Et dans un moment de pur bonheur, dans un moment magique comme même Steven Spielberg n’aurait pu inventer, la petite balle blanche aux cordes rouges a été touché par le bâton magique de Carl! La petite balle ne voulait pas être attrapé par aucun Blue Jays de Ste-Sophie. Elle a fait son chemin entre le 1er et le 2e but lentement pour se diriger assez loin pour faire rentrer nos deux coureurs et pour permettre à Carl de se rendre au 2e but en sautant comme une sauterelle olympique! Je pleure comme un bébé sur le banc, je pleure à chaudes larmes comme l’aurait fait mon ami Coach Benoit Pépin! Je pleure de fatigue, je pleure mon été difficile, je pleure de joie pour Carl! Tous nos joueurs sautent sur Carl comme s’il était Gary Carter en 1986 avec les Mets de New York en série mondiale! Le moment est euphorique, unique!

Après la game je remets toujours une balle du match au joueur s’étant le plus démarqué durant la game pour soit son jeu, son leadership ou son acharnement! J’ai toujours trois couleurs de balle…
Cette fois-là mes petits monstres à batterie ont frappé un grand chelem dans mon coeur de coach… câlice oui!

J’avais de la poussière de « Shoeless » Joe Jackson dans les yeux.. nous étions en rond comme une meute, mes petits loups se sont levés sans ma demande et ont scandé le nom de Carl, ils criaient son nom! Il criaient:

Balle de match à Carl! Balle de match à Carl!

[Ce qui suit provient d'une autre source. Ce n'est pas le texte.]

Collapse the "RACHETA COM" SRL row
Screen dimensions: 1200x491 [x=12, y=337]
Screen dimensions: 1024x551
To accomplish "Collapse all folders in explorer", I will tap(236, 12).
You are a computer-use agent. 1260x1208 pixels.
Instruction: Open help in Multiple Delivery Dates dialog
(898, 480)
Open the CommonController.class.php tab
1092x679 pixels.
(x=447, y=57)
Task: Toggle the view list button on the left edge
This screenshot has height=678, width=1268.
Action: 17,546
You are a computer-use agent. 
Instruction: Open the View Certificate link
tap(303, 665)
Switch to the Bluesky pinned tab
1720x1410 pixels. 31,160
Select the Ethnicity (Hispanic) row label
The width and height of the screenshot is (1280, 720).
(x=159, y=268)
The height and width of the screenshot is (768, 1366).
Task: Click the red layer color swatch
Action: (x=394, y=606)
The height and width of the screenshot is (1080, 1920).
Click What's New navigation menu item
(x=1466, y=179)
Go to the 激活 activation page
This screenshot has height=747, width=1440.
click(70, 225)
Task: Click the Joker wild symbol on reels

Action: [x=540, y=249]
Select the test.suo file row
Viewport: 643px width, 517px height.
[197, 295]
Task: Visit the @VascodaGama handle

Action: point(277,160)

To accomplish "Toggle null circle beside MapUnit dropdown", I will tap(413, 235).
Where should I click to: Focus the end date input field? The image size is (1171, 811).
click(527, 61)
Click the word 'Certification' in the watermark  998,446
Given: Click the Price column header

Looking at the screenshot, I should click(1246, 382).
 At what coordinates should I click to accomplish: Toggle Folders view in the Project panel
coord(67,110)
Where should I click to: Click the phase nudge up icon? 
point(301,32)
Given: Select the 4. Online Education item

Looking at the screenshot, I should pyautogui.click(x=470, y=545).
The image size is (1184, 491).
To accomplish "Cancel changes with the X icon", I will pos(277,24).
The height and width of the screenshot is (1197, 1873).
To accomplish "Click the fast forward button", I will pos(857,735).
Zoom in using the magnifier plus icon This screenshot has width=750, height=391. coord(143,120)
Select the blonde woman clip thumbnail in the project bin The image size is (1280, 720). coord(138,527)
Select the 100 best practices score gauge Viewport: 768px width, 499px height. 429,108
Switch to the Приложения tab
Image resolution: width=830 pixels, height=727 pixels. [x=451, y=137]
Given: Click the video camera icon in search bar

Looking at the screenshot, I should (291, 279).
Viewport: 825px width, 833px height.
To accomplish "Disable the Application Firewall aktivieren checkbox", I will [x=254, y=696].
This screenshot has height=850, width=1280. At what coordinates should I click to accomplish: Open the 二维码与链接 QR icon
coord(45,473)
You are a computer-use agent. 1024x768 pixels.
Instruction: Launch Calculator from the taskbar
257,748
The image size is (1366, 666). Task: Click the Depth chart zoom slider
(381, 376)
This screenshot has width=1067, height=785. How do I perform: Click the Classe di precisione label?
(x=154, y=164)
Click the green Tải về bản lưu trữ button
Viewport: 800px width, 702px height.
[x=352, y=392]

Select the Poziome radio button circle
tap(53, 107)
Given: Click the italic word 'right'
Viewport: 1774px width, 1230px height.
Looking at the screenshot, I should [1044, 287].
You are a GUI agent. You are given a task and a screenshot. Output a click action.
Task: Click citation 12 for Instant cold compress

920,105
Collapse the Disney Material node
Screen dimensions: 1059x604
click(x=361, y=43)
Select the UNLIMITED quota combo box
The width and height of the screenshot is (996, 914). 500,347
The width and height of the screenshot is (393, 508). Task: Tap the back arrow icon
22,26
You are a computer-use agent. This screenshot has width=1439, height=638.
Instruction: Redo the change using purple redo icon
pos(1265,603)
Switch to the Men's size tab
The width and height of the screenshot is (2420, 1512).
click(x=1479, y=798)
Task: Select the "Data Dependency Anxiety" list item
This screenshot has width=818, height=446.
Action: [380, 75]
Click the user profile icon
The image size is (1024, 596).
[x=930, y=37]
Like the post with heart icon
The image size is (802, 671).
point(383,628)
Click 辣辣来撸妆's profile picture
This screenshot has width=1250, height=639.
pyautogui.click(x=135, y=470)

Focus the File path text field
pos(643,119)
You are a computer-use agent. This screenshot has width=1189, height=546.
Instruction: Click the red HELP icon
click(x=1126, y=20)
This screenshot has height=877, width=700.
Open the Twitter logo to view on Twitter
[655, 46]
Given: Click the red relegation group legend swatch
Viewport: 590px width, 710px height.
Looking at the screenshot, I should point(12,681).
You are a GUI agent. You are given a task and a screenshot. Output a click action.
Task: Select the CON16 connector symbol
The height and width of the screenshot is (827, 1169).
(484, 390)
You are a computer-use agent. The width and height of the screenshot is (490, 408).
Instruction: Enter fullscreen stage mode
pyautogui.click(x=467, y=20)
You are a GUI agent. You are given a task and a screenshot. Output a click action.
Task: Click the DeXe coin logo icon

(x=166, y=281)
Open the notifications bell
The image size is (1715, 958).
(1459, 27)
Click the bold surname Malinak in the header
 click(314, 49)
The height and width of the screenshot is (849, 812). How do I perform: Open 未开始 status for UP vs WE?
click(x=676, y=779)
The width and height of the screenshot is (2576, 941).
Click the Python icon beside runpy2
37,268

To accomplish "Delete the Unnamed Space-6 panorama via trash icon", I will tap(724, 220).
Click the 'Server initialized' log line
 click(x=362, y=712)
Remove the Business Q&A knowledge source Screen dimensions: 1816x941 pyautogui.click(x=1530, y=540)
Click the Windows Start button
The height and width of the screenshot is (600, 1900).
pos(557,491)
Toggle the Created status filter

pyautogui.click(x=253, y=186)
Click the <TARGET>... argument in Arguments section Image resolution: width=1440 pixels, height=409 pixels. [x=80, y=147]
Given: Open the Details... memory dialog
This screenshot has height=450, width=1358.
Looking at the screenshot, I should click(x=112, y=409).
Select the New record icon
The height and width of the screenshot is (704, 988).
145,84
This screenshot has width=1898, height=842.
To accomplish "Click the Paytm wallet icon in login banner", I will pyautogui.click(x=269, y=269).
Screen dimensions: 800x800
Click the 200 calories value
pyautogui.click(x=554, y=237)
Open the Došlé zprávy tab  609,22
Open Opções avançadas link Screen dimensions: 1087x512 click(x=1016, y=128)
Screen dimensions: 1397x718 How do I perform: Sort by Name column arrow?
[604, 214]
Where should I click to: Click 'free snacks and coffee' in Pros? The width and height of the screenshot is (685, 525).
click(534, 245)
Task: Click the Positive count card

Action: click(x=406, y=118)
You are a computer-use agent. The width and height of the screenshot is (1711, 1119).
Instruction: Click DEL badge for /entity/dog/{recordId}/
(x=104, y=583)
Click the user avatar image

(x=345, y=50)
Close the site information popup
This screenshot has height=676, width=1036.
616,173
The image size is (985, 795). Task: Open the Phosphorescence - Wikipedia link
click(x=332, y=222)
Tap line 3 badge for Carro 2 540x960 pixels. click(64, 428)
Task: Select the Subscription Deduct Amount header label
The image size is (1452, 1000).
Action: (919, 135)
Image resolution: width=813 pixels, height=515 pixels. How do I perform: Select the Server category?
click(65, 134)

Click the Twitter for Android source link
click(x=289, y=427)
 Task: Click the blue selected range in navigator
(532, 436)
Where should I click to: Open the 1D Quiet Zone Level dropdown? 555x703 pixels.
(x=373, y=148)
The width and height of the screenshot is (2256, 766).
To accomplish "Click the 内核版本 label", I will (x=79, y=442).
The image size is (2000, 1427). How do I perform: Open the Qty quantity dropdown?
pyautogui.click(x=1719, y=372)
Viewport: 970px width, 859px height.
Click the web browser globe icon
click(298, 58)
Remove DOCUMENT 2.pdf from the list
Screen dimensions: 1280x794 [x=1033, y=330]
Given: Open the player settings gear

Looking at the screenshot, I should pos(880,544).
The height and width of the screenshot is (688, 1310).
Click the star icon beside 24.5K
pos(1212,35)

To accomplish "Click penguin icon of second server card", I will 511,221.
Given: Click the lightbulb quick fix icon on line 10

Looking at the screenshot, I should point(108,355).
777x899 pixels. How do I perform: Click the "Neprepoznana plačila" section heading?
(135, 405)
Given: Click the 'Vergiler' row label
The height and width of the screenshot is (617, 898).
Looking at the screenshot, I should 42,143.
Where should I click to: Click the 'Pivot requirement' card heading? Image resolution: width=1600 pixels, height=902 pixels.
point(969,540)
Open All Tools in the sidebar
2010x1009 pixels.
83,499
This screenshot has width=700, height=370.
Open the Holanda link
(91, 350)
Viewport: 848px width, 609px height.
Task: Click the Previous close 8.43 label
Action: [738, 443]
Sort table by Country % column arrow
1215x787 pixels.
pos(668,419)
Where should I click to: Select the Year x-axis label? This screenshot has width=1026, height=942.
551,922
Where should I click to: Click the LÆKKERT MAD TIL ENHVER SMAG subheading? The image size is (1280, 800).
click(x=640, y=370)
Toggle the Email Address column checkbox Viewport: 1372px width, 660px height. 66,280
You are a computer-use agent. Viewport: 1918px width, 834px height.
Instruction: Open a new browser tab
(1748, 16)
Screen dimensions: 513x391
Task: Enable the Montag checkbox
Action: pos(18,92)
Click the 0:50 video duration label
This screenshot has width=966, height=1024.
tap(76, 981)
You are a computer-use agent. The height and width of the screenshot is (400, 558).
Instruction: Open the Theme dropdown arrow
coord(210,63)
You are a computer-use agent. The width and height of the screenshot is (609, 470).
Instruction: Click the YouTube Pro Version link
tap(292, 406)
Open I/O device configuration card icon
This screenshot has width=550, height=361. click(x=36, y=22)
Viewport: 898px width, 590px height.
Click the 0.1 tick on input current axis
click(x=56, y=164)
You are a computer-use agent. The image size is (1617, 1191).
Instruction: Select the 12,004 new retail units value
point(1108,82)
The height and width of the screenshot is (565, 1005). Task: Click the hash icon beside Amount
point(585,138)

D’habitude je fais un petit discours. Cette fois, moi, Mathieu, Benoit et Olivier étions sans mot… La magie du baseball était parmi nous. J’ai souvenir du dernier coup sûr de Carter à Montréal, j’ai souvenir de Wilfredo Cordero, j’ai souvenir de Kirk Gibson avec Detroit…le plus beau coup sûr que j’ai jamais vu y’était finalement dans ton bâton mon Carl.

Je dédie ce texte à tous les petits monstres que j’ai coaché!